Вы спрашиваете, что я сделал для вооруженных сил и для гражданского вертолетостроения? Какую лепту внес? Это слишком высокопарно звучит.

Принимал участие в испытаниях ночных прицельных систем для вертолетов, применения оружия с различных типов машин.

В военных конфликтах я не участвовал. И в Афганистане не был. Служил в морской авиации, которая не принимала участие в этом конфликте.

Цель работы испытателя – выявить у машины недостатки, чтобы их устранить, и выдать вертолет тому, кто его будет использовать, отвечающим тем требованиям, которые к нему предъявляются. То есть, если машина должна стрелять, то должна стрелять точно, быть живучей на поле боя и уметь обороняться.

Я останусь где-то рядом

Сейчас я принимаю участие в испытаниях вертолета, который, в первую очередь, предназначен для военных нужд, а также используется как учебный вертолет для курсантов училищ.

Кроме того, он может транспортировать грузы, использоваться для разведки, для перевозки людей, их поиска и спасения.

Во время службы на Дальнем Востоке мне не раз приходилось участвовать в спасательных операциях. Запомнился один случай, о котором, кстати, когда-то писали в газетах.

Я был командиром экипажа. Мы летели на поиски пропавшего школьника.

Расскажу подробнее: два пятнадцатилетних мальчишки в заливе в марте месяце ловили гребешков, перебираясь со льдины на льдину. Лед тронулся. Один успел вернуться на берег, а другой не смог. Его утащило за двое суток практически в открытое море.

Мы его искали очень долго. Спускались к каждой тени на льдинах, но все время обманывались – оказывалось, что это – тюлени.

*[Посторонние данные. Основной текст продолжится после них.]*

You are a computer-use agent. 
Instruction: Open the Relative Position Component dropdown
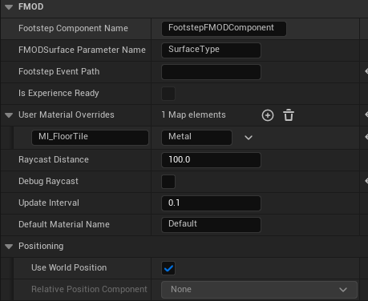coord(259,290)
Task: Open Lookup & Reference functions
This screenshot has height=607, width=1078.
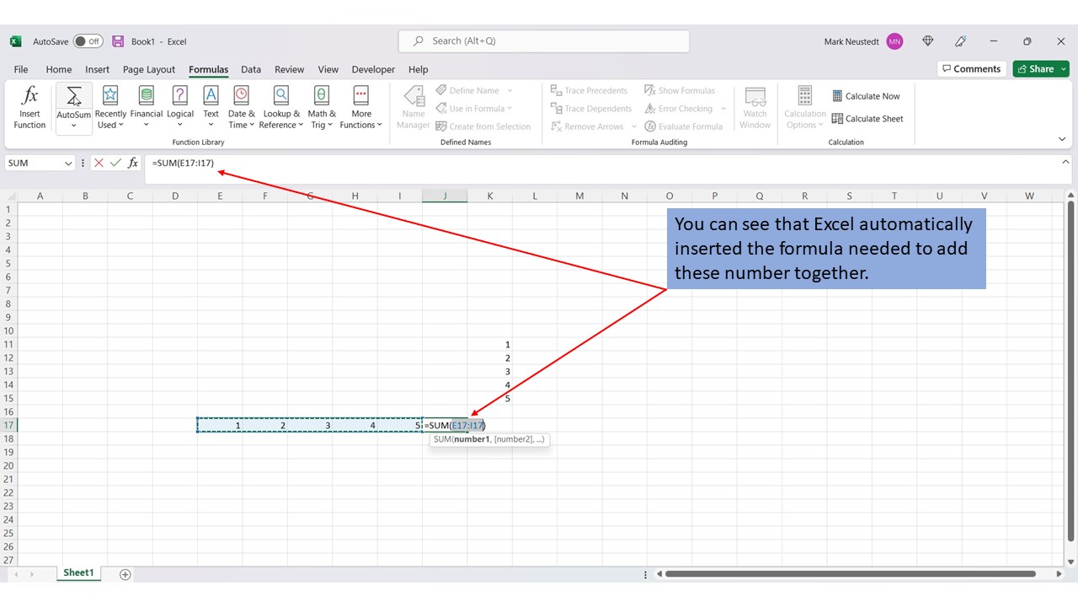Action: 280,105
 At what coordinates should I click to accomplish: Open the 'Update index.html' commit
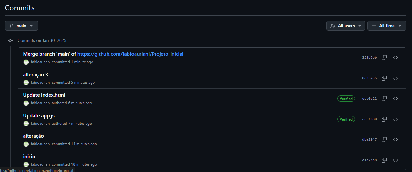point(44,95)
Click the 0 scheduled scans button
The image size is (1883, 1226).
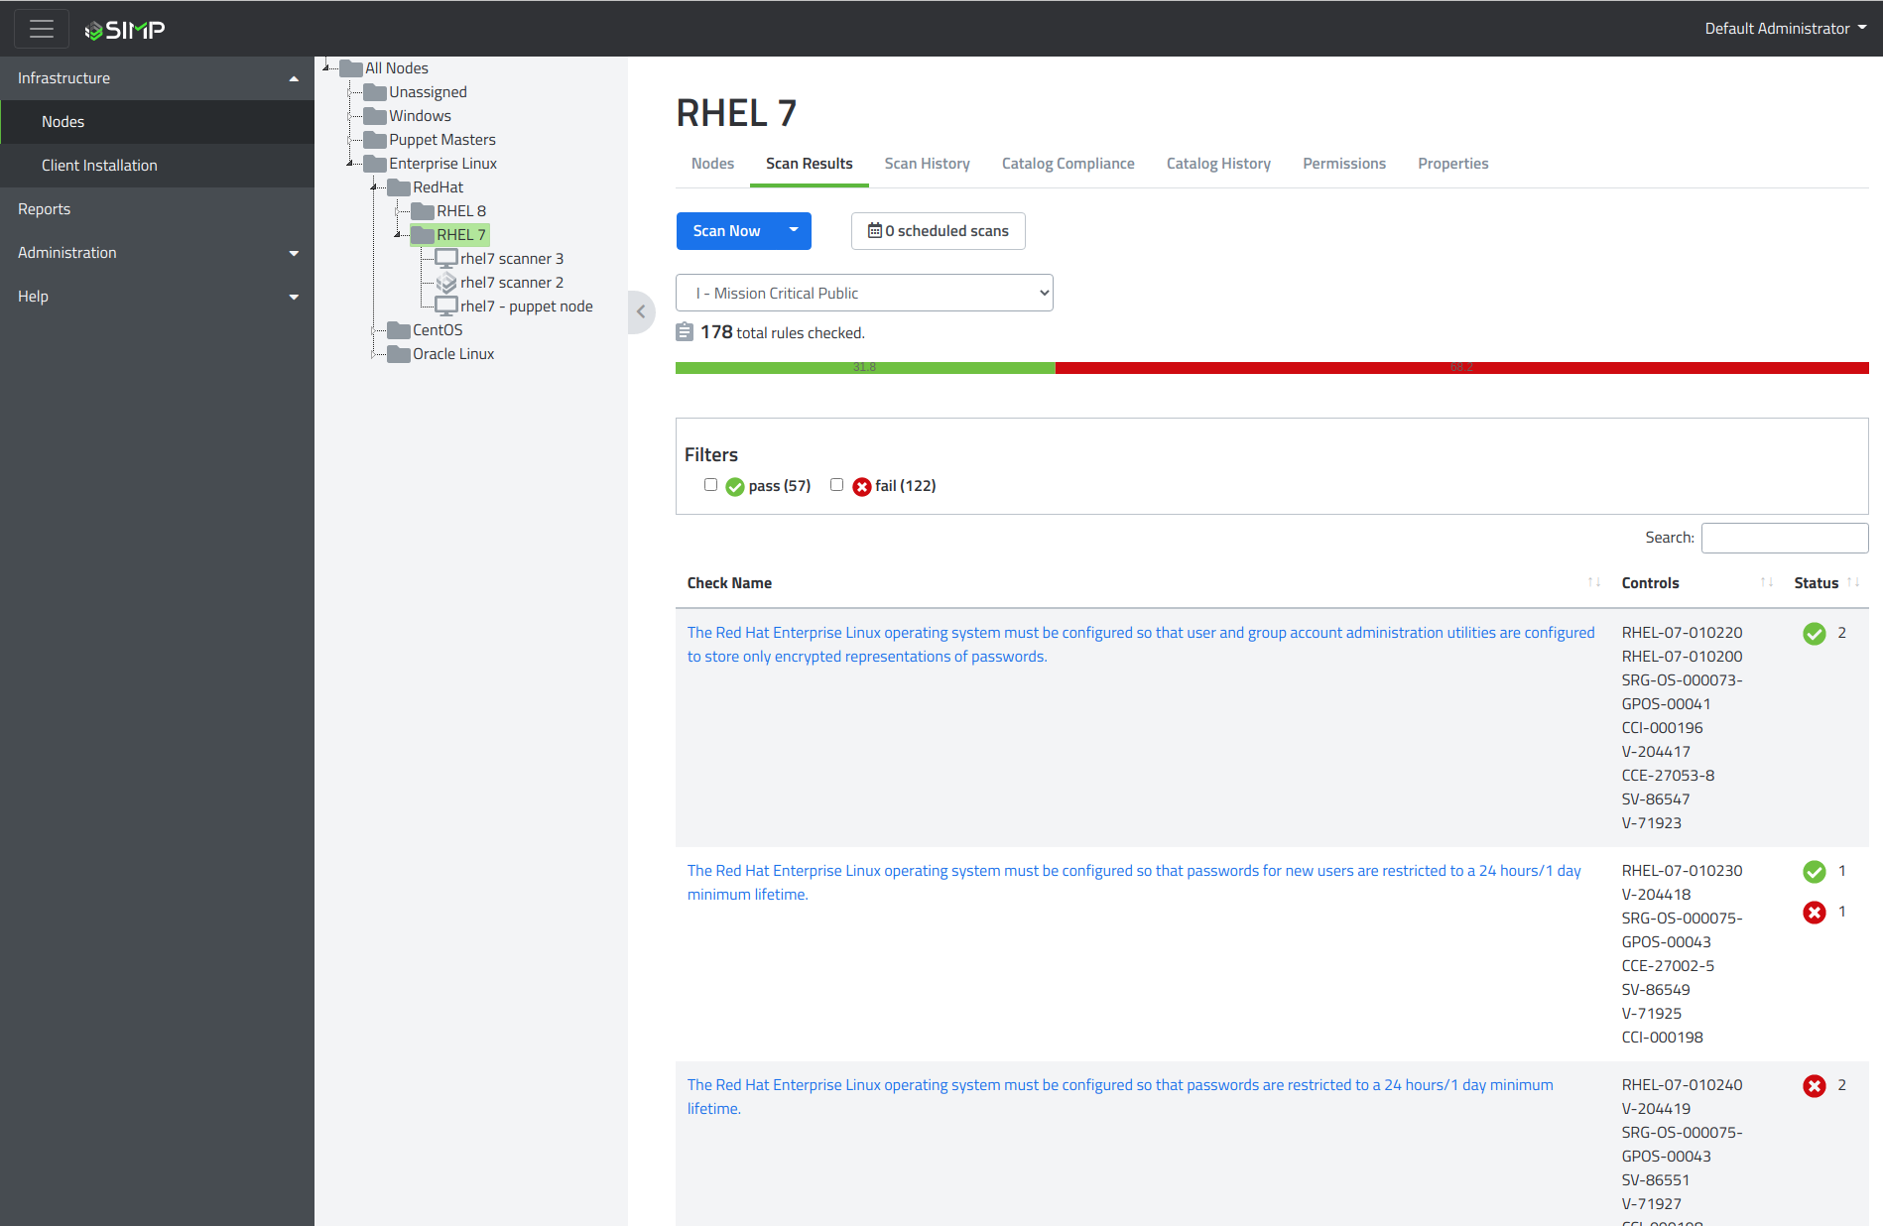click(x=938, y=231)
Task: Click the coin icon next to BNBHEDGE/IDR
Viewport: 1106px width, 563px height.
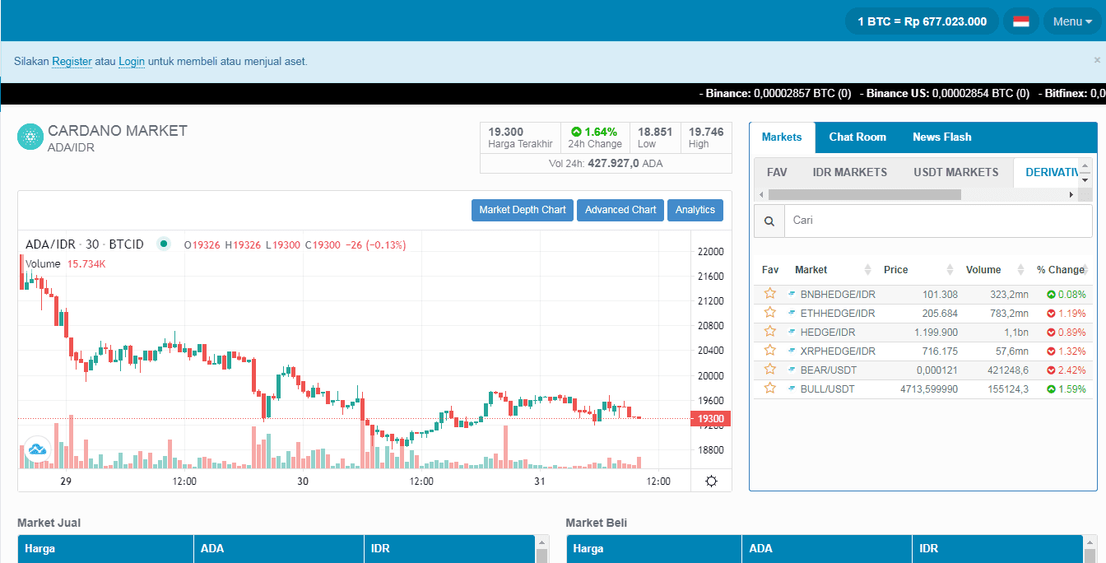Action: coord(792,294)
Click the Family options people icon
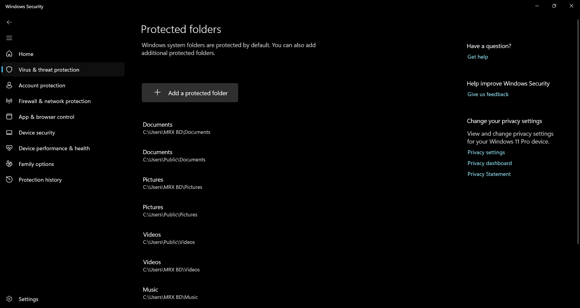This screenshot has height=308, width=580. [x=9, y=164]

После множества неудачных попыток прозвучала команда: «Поиск завершить».

У нас был лимит и по топливу, и по времени, надо было возвращаться обратно. Но мы с экипажем посоветовались и решили, что еще несколько раз обойдем вокруг.

Никаких подвигов! Просто, когда садишься на спасательный вертолет, психология меняется: ты должен спасти.

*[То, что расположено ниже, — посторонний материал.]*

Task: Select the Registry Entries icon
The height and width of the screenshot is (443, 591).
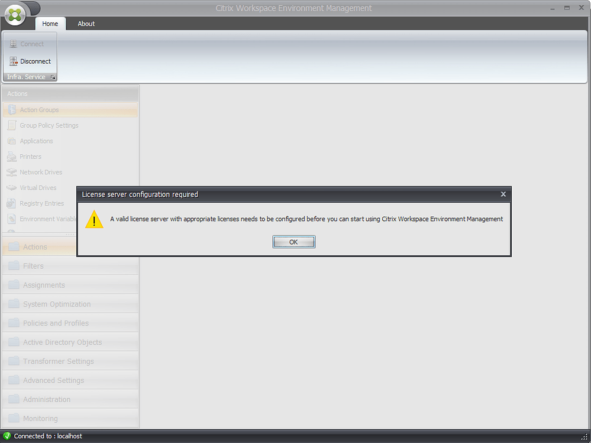Action: point(12,203)
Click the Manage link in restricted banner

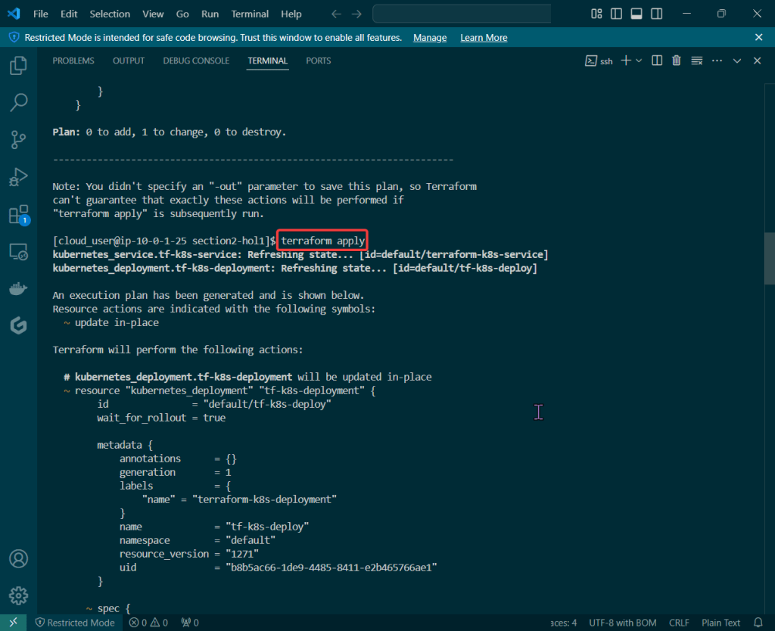pyautogui.click(x=429, y=38)
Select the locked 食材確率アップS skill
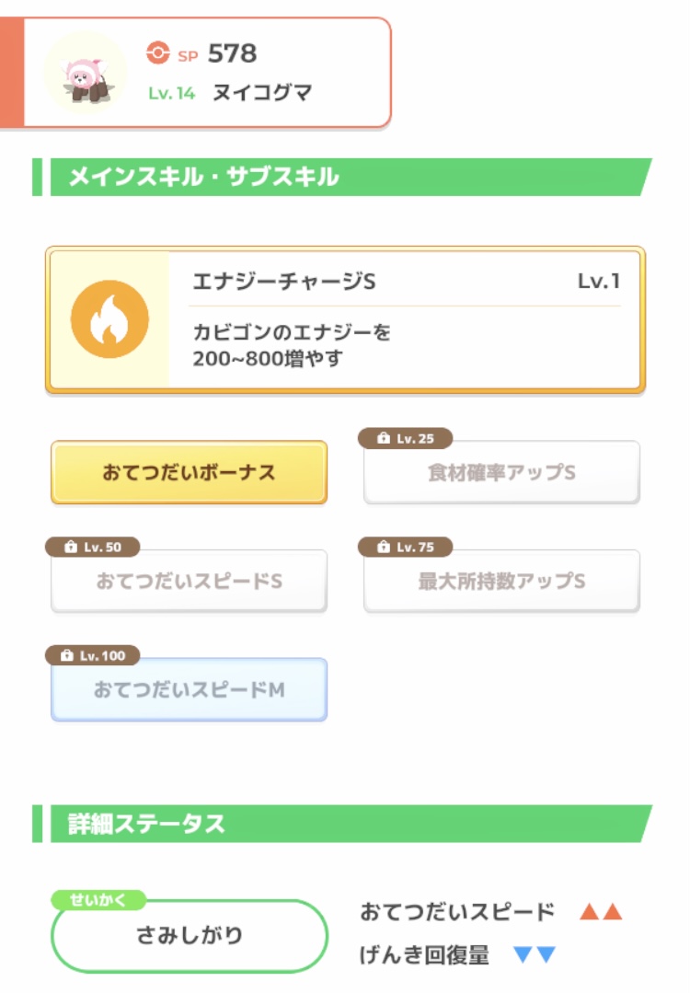The height and width of the screenshot is (993, 690). pyautogui.click(x=501, y=472)
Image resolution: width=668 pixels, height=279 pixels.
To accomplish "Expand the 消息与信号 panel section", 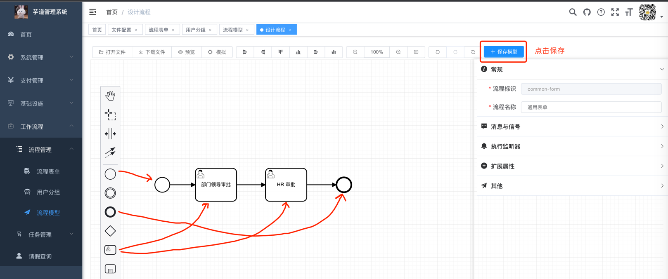I will pyautogui.click(x=572, y=127).
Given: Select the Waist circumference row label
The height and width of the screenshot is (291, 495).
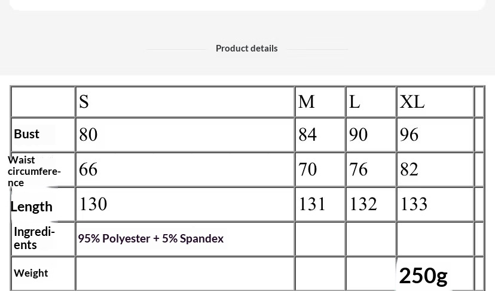Looking at the screenshot, I should [34, 171].
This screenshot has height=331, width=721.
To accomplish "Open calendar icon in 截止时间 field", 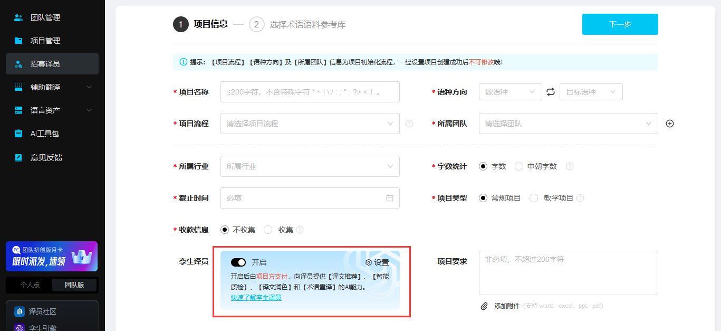I will click(x=390, y=198).
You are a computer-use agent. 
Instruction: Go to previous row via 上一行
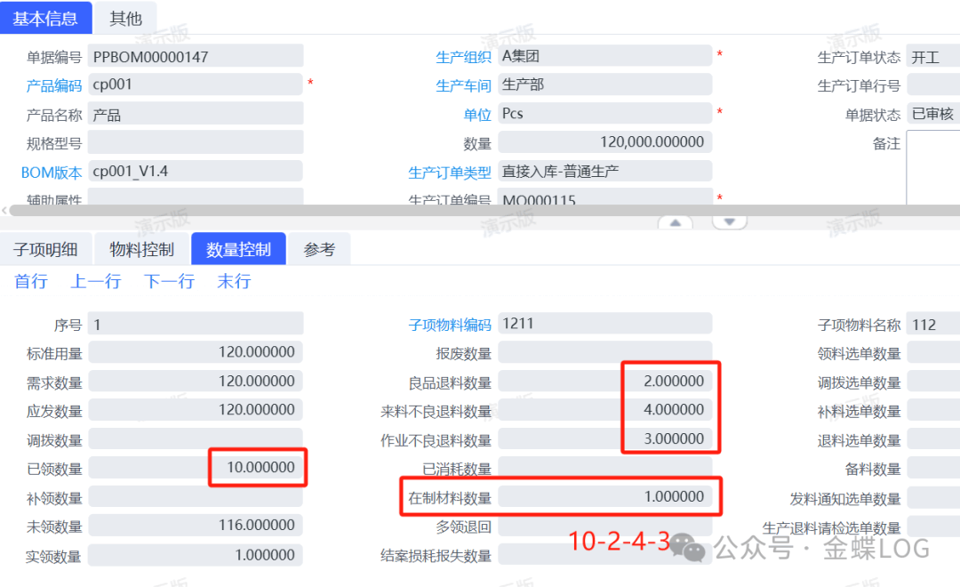tap(96, 282)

И мы нашли его на последней льдине, дальше было открытое море. Ребята-водолазы подняли мальчика на борт без сознания, мы сразу передали его врачам, но, к сожалению, в больнице ему ампутировали обе ноги, они были обморожены. Потом мы всем экипажем навещали его в больнице.

А позднее один из корреспондентов местной газеты написал, что экипаж якобы требовал с родственников спасенного ребенка денежное вознаграждение. Было очень обидно и противно.

…Настанет время, когда я перестану летать. Морально я готов к этому. Потому что у нас многое зависит от здоровья. А здоровье, как известно, не купишь. Значит, буду «пенсионерить». Но, если честно, я хотел бы оставаться где-то рядом – возле авиации. Пусть, на земле, но где-то рядом.